Prosegui il racconto del viaggio in bici fino a Finisterre, che trovi qui sotto, cominciando subito dopo la sua ultima frase.

**Brano di lettura**
* * *

Dalle 8 alle 10 ore in sella ogni giorno, una media quotidiana di quasi 120 km, con punte di 160. Non è come dirlo. “Ma quasi non me ne sono accorto” si schermisce. “Non posso dire di aver sofferto la fatica, non pensavo di avere una reazione così serena. Ho fatto quasi sempre strade poco battute ma asfaltate, i pochi pezzi di sterrata erano pieni di pietre. Decine di chilometri senza incontrare nessuno, ore e ore su e giù, in mezzo alla natura: boschi, prati, colline e clivi. Una esperienza di completa immersione in me stesso, rigenerante, con rarissimi incontri, sia per la via che negli alberghetti dove pernottavo giusto il tempo per una doccia, una cena e un sonno ristoratori”.
Al collo la conchiglia del pellegrino, Giacomo ha sempre tenuto il ritmo prefissato e giunto a Finisterre, dopo un’occhiata all’Atlantico – “c’era troppa gente, un vento insopportabile” – ha spedito la bici a casa con il corriere ed è ritornato in Italia in aereo.

* * *

[Righe di puntamento su documenti e screenshot]
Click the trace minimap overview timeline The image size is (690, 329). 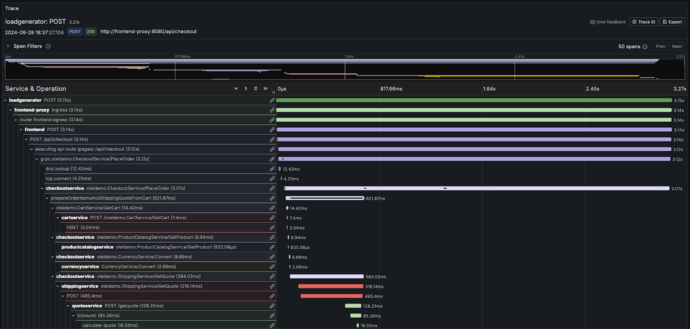coord(345,70)
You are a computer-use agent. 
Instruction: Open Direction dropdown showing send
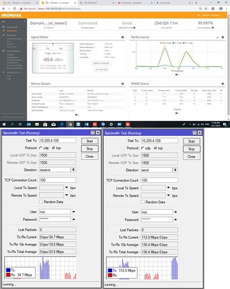(176, 170)
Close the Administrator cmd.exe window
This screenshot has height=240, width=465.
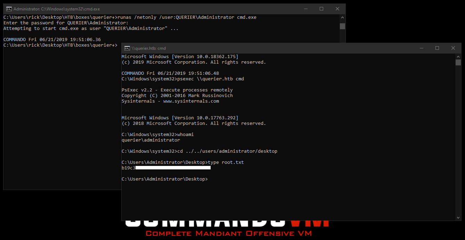pos(337,9)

* * *

**Risultato dell'esercizio**
Pochissime le parole scambiate con i pellegrini sul cammino. Piuttosto ammiravo i paesaggi sempre cangianti, con villaggi pittoreschi come Cebreiro, che m’è rimasto nel cuore. In Francia e in Spagna ho sempre pedalato con il vento contro: faceva girare le pale eoliche, e non solo. Santiago la sera in cui ci arrivai era gremita da migliaia di giovani un po’ da tutto il mondo”.
Che cosa resta di questa impresa? “Un reportage fotografico che gli amici si rimbalzano sui display dei loro telefoni, le canzoncine di Paolo Conte che fischiettavo per scacciare la fatica, la bellezza di alcuni tratti di strada dai quali poco prima era passato il Tour de France”. 
“Se l’ho fatta io, possono farla tutti” conclude l’ardito ciclista. “Ma ci si deve strutturare mentalmente, allontanando la tentazione di abbandonare ai primi ostacoli. Consiglio di farla a chi per un po’ di tempo desideri starsene da solo con i propri pensieri”.